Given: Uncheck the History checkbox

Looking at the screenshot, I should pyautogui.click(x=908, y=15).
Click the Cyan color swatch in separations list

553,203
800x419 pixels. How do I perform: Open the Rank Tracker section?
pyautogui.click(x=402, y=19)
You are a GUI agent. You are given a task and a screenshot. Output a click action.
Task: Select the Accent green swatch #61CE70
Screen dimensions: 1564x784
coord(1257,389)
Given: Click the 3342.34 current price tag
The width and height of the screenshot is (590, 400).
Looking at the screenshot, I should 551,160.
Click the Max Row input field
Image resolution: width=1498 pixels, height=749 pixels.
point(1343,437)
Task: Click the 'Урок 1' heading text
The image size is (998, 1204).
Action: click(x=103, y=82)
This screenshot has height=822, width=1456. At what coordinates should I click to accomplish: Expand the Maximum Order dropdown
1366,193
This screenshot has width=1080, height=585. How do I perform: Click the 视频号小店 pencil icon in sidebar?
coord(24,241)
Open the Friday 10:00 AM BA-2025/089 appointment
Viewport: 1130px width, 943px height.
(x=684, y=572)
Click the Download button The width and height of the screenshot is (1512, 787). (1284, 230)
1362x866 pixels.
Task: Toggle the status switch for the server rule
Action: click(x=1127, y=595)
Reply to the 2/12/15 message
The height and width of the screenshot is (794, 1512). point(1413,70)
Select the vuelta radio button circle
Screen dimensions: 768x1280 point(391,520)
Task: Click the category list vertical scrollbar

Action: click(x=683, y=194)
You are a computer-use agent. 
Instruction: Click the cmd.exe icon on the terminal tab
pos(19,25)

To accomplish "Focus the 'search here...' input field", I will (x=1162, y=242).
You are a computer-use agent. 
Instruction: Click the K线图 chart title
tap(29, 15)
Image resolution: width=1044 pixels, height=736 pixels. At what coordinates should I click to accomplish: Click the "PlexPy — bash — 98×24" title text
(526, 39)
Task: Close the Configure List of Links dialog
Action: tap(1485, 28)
__________
WHAT THE TASK REQUIRES: Please find, in the entries above, every line where "input" occurs, and copy it.

SOLUTION TO THE EXERCISE:
Click the Max Row input field
To accomplish "Focus the 'search here...' input field", I will (x=1162, y=242).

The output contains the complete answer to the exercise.